Au cours des 20 dernières années, les pays africains ont élargi et renforcé les mesures de contrôle qui régissent l’utilisation des communications numériques, y compris l’internet, selon un nouveau rapport publié ce mardi par la CIPESA (Collaboration pour une politique internationale des technologies de l’information et de communication pour l’Afrique de l’Est et Australe).
ISSA SIKITI DA SILVA
Ces contrôles, considérés collectivement, continuent de saper la démocratie et de renforcer le pouvoir politique des autorités, déplore le rapport titré en anglais “State of Internet Freedom in Africa 2019”.
« Au fil des ans, les perturbations de réseau sont devenues une technique majeure utilisée par divers gouvernements africains pour étouffer les droits numériques. Les perturbations ont principalement été déclenchées aux heures des élections, lors des manifestations publiques et lors des examens nationaux », martèle le rapport.
« Les perturbations sont principalement ordonnées par les gouvernements désireux d’embrouiller les communications et de rendre difficile l’accès des citoyens à l’information, afin de limiter ce que les citoyens peuvent voir, faire ou communiquer », explique le rapport.
« La plupart des gouvernements des pays affectés ont transformé les coupures d’internet en un outil d’hégémonie politique et de contrôle de la stabilité politique », dixit le rapport.
Le Bénin en mode de contrôle
Le Bénin, un pays considéré jadis comme un modèle de démocratie en Afrique, avait trébuché en avril 2019, coupant l’internet et les réseaux sociaux pendant 24 heures le jour des élections.
« Je me rappelle de cette période. C’était étrange pour des gens comme nous, qui n’avions jamais vécu des choses pareilles dans ce pays. Je me suis réveillé au milieu de la nuit pour Whatssapper avec mes amis mais rien ne marchait.
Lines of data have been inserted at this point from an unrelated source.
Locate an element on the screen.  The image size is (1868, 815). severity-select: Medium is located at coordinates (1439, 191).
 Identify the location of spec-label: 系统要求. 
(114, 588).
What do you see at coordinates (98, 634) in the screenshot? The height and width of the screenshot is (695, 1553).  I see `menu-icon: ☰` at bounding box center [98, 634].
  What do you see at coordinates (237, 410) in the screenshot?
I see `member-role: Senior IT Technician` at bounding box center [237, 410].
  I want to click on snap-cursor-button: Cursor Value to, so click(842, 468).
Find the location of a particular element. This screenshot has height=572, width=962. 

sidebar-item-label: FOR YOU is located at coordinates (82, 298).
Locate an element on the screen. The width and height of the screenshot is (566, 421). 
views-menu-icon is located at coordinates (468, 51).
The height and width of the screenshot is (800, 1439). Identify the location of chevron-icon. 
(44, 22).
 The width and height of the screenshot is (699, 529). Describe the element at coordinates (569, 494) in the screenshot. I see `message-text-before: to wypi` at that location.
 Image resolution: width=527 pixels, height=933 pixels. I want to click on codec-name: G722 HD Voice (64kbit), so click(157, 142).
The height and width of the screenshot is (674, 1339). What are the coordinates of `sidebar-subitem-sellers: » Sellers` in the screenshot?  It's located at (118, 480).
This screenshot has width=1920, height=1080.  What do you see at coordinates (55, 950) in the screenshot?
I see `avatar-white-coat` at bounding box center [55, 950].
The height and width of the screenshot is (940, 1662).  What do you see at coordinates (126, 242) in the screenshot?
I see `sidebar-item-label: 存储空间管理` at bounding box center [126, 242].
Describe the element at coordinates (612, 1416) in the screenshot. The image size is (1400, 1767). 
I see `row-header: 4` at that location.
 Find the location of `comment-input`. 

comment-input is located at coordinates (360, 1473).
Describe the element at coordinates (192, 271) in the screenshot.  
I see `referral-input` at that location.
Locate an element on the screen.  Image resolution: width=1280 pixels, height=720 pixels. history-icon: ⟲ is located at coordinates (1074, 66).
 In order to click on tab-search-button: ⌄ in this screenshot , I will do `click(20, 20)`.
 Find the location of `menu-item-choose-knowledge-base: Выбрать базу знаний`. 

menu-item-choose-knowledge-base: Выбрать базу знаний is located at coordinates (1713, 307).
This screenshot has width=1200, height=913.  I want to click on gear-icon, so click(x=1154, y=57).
Alors mes parents m’ont dit que le pays allait mal », déclare un jeune homme de 17 ans.
« Les principales raisons invoquées par les gouvernements sont la nécessité de préserver la sécurité nationale, de lutter contre la cybercriminalité et de maintenir l’ordre public », indique le rapport.
Avec seulement 24,4% d’Africains utilisant l’internet, de plus en plus depuis 1999, les pays ont adopté un schéma similaire de mesures de contrôle de l’internet, révèle le rapport de la CIPESA.
« Les gouvernements africains feraient mieux de travailler dur pour augmenter la pénétration d’internet, par exemple en investissant massivement dans le domaine des télécommunications en vue de développer l’économie numérique, et créer les emplois », déclare Florent, un formateur des TIC à Cotonou.
« Au contraire ils sont en train de focaliser leurs efforts et dépenser de l’argent public pour développer les mesures de renforcement de contrôle. C’est une approche contreproductive et regrettable », ajoute Florent.
« Toute politique gouvernementale des TIC qui ne tient pas compte de la liberté de communication et à l’accès libre à l’information est une politique moribonde et vouée à l’échec », prévient-il. « En fait, les gouvernements utilisent plus que jamais auparavant les technologies numériques pour surveiller, censurer et supprimer les libertés fondamentales de leurs citoyens, entre autres, par la censure, le filtrage, le blocage, la limitation et les arrêts d’internet », regrette le rapport.